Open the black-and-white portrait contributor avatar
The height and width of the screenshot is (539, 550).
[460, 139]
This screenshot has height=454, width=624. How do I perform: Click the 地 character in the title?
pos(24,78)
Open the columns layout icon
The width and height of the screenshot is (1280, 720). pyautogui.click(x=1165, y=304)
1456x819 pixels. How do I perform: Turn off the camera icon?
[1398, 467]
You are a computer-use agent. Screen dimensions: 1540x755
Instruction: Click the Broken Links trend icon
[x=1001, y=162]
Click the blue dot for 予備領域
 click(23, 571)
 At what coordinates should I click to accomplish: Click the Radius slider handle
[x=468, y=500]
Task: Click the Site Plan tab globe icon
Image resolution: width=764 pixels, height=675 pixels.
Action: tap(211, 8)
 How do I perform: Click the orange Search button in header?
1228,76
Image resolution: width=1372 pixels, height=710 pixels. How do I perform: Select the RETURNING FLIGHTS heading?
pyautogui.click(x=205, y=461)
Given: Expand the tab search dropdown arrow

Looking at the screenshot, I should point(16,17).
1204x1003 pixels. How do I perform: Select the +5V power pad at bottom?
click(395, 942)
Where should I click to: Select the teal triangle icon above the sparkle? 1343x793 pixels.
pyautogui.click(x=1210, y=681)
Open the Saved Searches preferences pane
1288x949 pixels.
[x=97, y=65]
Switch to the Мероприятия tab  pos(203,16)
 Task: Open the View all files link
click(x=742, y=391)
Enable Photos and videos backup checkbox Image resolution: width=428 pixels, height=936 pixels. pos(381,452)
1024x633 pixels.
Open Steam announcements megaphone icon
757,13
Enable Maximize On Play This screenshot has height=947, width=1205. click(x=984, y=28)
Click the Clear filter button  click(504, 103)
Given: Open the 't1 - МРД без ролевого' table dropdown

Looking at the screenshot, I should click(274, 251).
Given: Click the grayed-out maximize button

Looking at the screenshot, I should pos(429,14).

---------------

* What is needed: Set down every one of the records above word for word, keeping each line unchanged and in its original order.

* Result of the exercise:
Open the black-and-white portrait contributor avatar
The height and width of the screenshot is (539, 550).
[460, 139]
This screenshot has height=454, width=624. How do I perform: Click the 地 character in the title?
pos(24,78)
Open the columns layout icon
The width and height of the screenshot is (1280, 720). pyautogui.click(x=1165, y=304)
1456x819 pixels. How do I perform: Turn off the camera icon?
[1398, 467]
You are a computer-use agent. Screen dimensions: 1540x755
Instruction: Click the Broken Links trend icon
[x=1001, y=162]
Click the blue dot for 予備領域
 click(23, 571)
 At what coordinates should I click to accomplish: Click the Radius slider handle
[x=468, y=500]
Task: Click the Site Plan tab globe icon
Image resolution: width=764 pixels, height=675 pixels.
Action: tap(211, 8)
 How do I perform: Click the orange Search button in header?
1228,76
Image resolution: width=1372 pixels, height=710 pixels. How do I perform: Select the RETURNING FLIGHTS heading?
pyautogui.click(x=205, y=461)
Given: Expand the tab search dropdown arrow

Looking at the screenshot, I should point(16,17).
1204x1003 pixels. How do I perform: Select the +5V power pad at bottom?
click(395, 942)
Where should I click to: Select the teal triangle icon above the sparkle? 1343x793 pixels.
pyautogui.click(x=1210, y=681)
Open the Saved Searches preferences pane
1288x949 pixels.
[x=97, y=65]
Switch to the Мероприятия tab  pos(203,16)
 Task: Open the View all files link
click(x=742, y=391)
Enable Photos and videos backup checkbox Image resolution: width=428 pixels, height=936 pixels. pos(381,452)
1024x633 pixels.
Open Steam announcements megaphone icon
757,13
Enable Maximize On Play This screenshot has height=947, width=1205. click(x=984, y=28)
Click the Clear filter button  click(504, 103)
Given: Open the 't1 - МРД без ролевого' table dropdown

Looking at the screenshot, I should click(274, 251).
Given: Click the grayed-out maximize button

Looking at the screenshot, I should pos(429,14).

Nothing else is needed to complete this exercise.